Having found the line containing "The height and width of the screenshot is (896, 1368)." in the data below, reproduce that line and each one after it to the end, exactly, and include nothing else.

BEGIN GIVEN DATA

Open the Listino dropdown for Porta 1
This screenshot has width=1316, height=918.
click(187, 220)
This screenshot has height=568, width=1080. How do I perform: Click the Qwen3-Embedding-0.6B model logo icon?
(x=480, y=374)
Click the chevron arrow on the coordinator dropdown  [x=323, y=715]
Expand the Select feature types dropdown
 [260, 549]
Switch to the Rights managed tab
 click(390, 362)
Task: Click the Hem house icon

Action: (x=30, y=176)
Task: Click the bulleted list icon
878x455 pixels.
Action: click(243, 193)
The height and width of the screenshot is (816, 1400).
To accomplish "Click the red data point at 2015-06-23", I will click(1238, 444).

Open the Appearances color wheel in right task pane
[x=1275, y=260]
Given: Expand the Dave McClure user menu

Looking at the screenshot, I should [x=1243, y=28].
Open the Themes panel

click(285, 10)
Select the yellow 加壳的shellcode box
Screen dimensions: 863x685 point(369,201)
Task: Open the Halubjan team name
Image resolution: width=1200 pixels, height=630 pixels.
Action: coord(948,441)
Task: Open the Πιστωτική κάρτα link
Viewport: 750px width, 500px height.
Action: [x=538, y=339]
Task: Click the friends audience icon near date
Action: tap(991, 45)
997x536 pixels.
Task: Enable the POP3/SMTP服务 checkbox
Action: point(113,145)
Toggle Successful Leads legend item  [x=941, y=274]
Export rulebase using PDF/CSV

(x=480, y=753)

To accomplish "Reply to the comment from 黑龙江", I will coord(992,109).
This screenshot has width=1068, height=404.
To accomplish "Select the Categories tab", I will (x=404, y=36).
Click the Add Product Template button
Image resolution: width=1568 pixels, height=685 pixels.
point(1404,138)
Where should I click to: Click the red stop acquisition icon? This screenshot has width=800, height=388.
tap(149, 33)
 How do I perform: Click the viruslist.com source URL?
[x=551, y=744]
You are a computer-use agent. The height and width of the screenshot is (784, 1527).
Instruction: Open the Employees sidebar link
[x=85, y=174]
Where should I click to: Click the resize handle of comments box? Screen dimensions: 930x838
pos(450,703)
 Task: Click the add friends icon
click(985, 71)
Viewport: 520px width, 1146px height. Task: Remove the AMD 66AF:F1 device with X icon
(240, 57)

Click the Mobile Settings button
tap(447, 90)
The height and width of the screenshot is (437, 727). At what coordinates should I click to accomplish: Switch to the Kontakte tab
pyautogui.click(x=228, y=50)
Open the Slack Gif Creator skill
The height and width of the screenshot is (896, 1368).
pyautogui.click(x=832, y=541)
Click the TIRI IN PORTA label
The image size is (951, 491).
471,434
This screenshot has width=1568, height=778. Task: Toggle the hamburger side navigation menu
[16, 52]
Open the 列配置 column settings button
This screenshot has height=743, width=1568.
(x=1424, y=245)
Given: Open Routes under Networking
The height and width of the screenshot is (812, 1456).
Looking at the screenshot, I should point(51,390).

END GIVEN DATA

§ **FINISHED EXERCISE**:
The height and width of the screenshot is (896, 1368).
pyautogui.click(x=832, y=541)
Click the TIRI IN PORTA label
The image size is (951, 491).
471,434
This screenshot has width=1568, height=778. Task: Toggle the hamburger side navigation menu
[16, 52]
Open the 列配置 column settings button
This screenshot has height=743, width=1568.
(x=1424, y=245)
Given: Open Routes under Networking
The height and width of the screenshot is (812, 1456).
Looking at the screenshot, I should point(51,390).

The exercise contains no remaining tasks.